Gene therapy market access Q&A

What do you see as the big barriers to adoption of novel payment mechanisms in Europe?

Historically, there’s been a fair amount of reluctance to adopt novel payment mechanisms like outcomes-based reimbursement schemes, often because of concerns around the administrative burden of implementing them (combined with past examples that did not work out quite as intended).

Thankfully, I think there is a shift in attitudes towards this, but there are a couple of big fish still needing to be fried, like ensuring that an appropriate data collection infrastructure is in place, tackling the narrow budget cycle focus of both payers and manufacturers (revenue recognition legislation plays a part here), and silo budgeting between health and social care. There are other important issues relating to this also, like making sure that there are enough data managers in place, and that everyone benefits and learns from the data that is collected, as well as recognising the importance of patient-reported outcomes, so there are plenty of factors that can contribute to improving the situation.

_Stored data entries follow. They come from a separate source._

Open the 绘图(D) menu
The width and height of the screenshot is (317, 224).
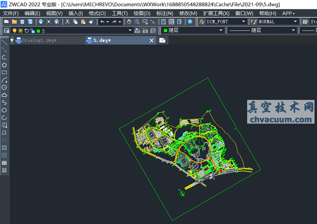[142, 13]
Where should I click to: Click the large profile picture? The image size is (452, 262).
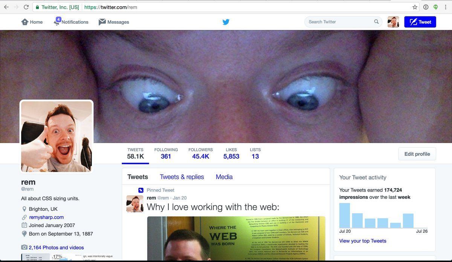tap(57, 137)
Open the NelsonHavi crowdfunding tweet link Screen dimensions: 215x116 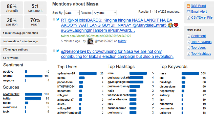(x=117, y=54)
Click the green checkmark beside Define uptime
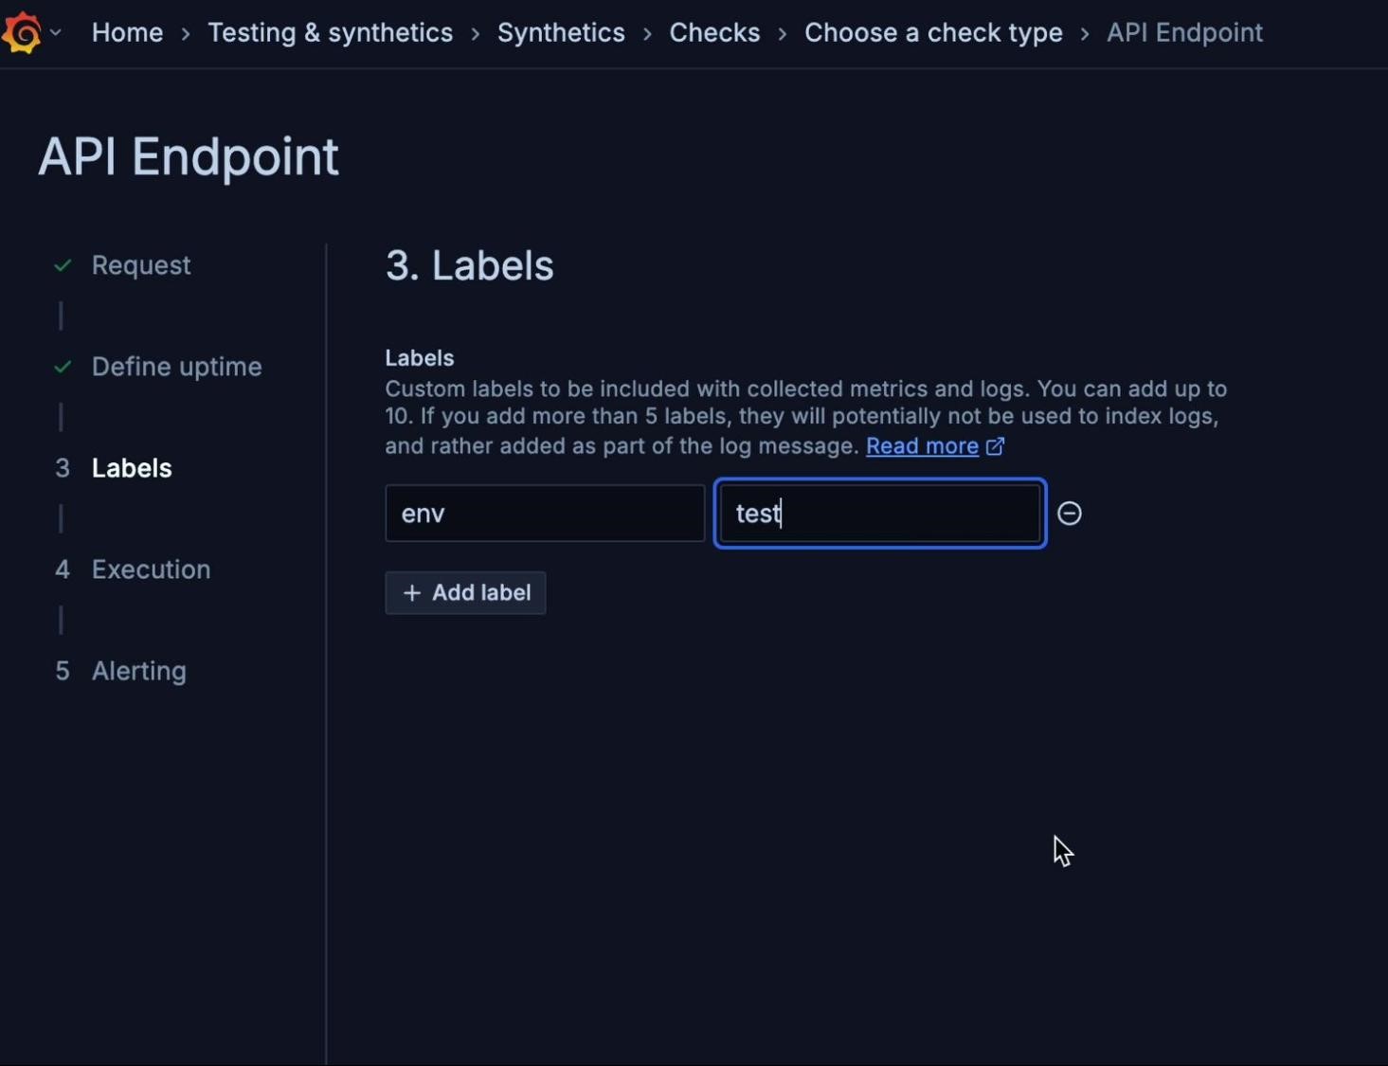 (63, 367)
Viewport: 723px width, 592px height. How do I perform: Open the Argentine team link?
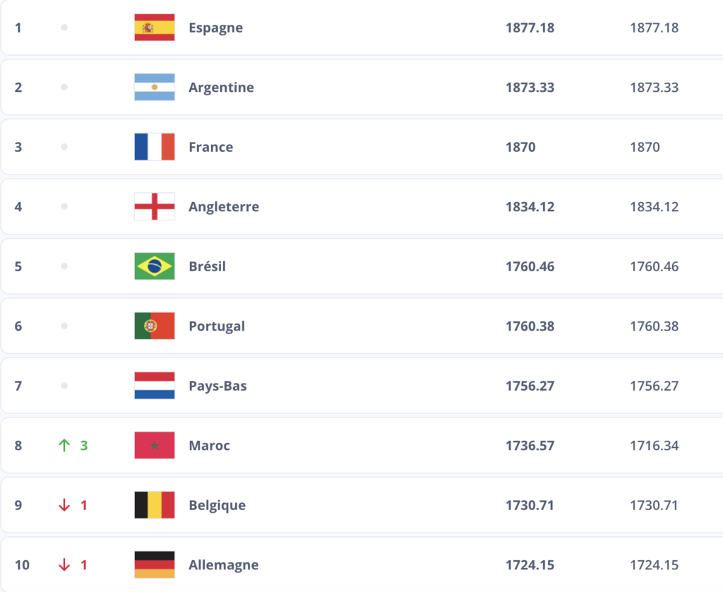[221, 88]
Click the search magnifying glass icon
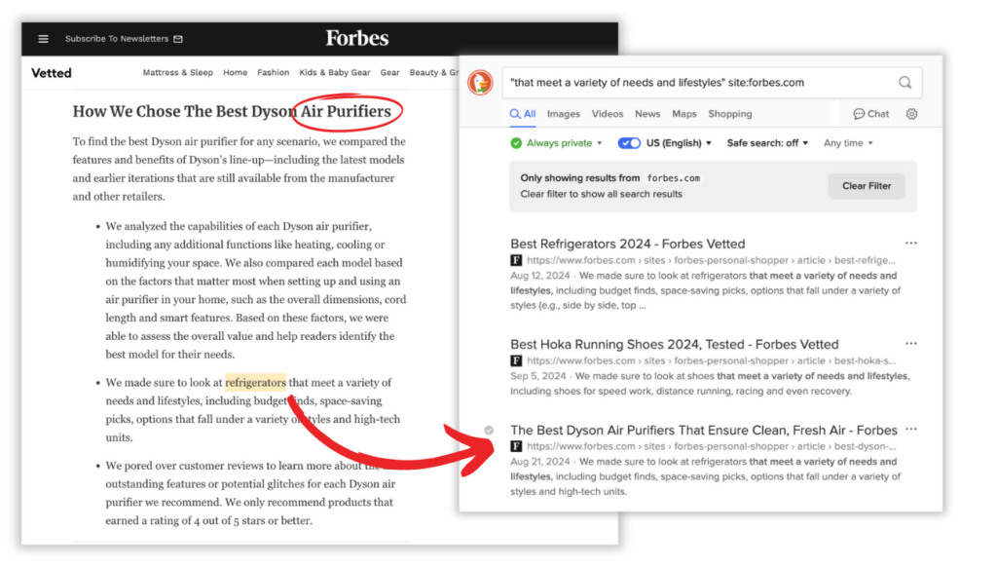The image size is (997, 567). pyautogui.click(x=905, y=83)
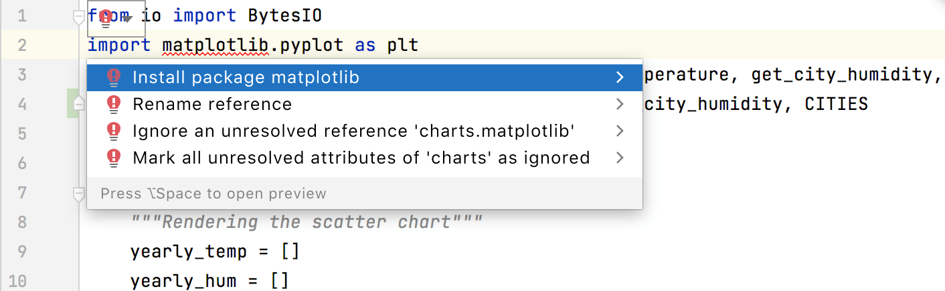This screenshot has width=945, height=291.
Task: Select Install package matplotlib quick fix
Action: pyautogui.click(x=246, y=78)
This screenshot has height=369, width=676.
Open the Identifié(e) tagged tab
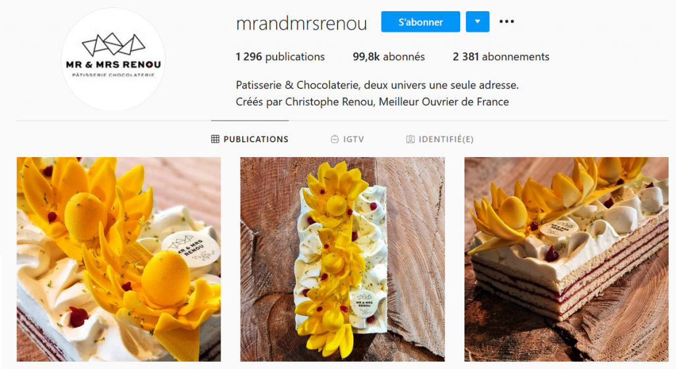[440, 139]
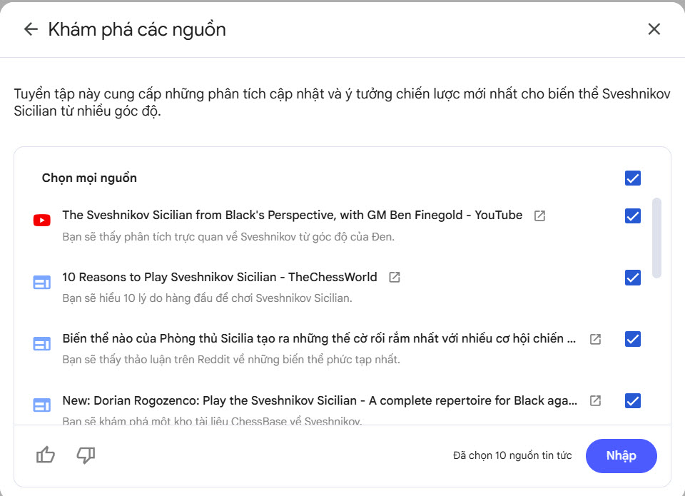Click the back arrow icon
Screen dimensions: 685x496
point(30,29)
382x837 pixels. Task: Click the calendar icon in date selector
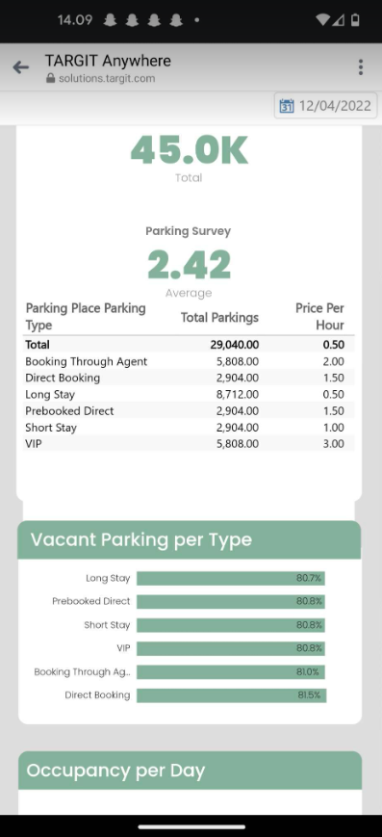click(287, 105)
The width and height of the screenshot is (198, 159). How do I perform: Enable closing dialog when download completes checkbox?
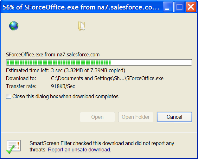point(9,96)
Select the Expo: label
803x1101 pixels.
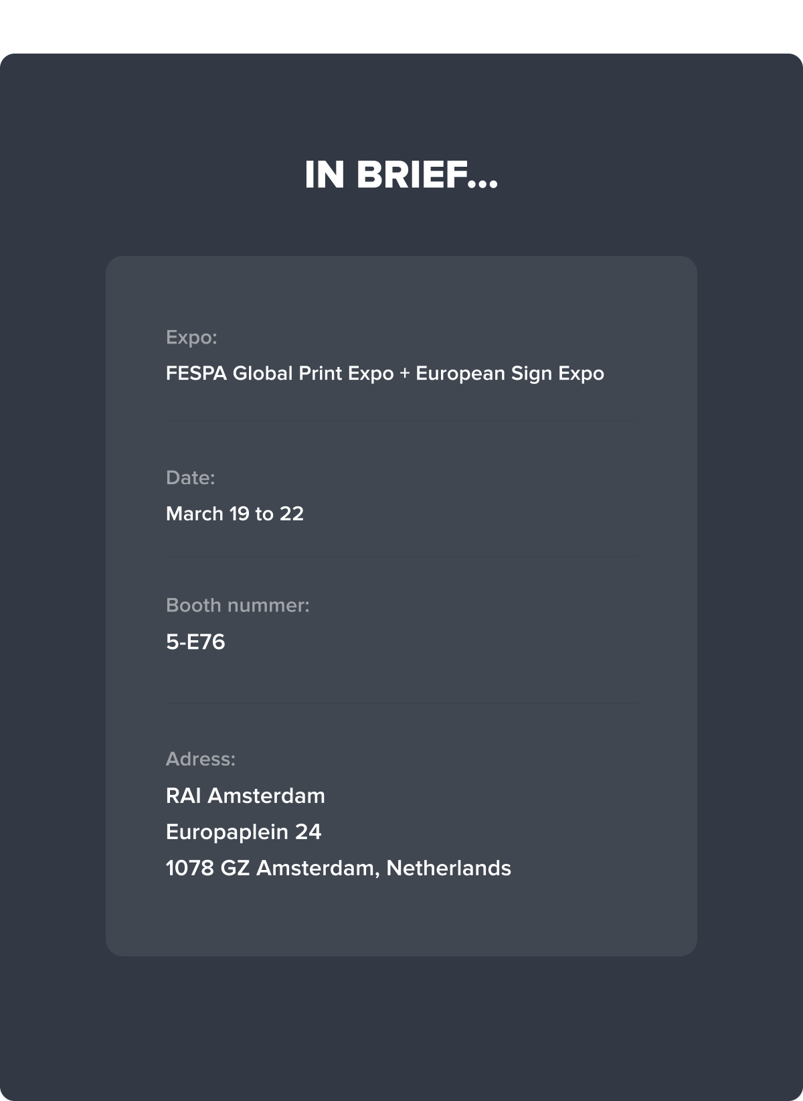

Could Europe steal a march on the US if it gets cell and gene market access right?

I tend not to think about this as a competition, but more in terms of how different countries and healthcare systems have evolved differently over time to present different opportunities and challenges.

The US differs greatly from the European countries in that 1) typically there is a higher willingness to pay, and that 2) there are many more payers. In most European countries, manufacturers deal with one public body acting as the insurer and payer, which increases the bargaining power of the insurers and makes the reimbursement issue almost binary (hit/miss).

In the US, there are more potential avenues (ie, insurers) for getting your product used in patients, which means that failure to get coverage with one insurer does not mean ‘game over’ for companies.

On the other hand, if you succeed in getting reimbursed, for example, in France, you have much greater reach in that country, as there is one central health insurer, so there are pros and cons.

The very first pioneers in gene therapy in Europe hit profitability problems – and even the current generation aren’t getting returns yet. What’s going to unlock the long-term sustainability of the field – evolution in cell and gene manufacturing platforms or novel payment methods?

I think both will be vital to the long-term success of this relatively new field of science. Essentially anything that reduces the cost of getting new products to patients and improves payers’ confidence that money is spent wisely will help.

Some of the earlier cell and gene therapy launches were hampered by less than paradigm- shifting efficacy profiles, which made it hard to justify step-changes in price/cost. There’s a lesson in that, to take reimbursement considerations seriously from an early stage, because no one is going to fork out large sums for minor improvements. And frankly, as a UK taxpayer, I’m glad that that’s the case.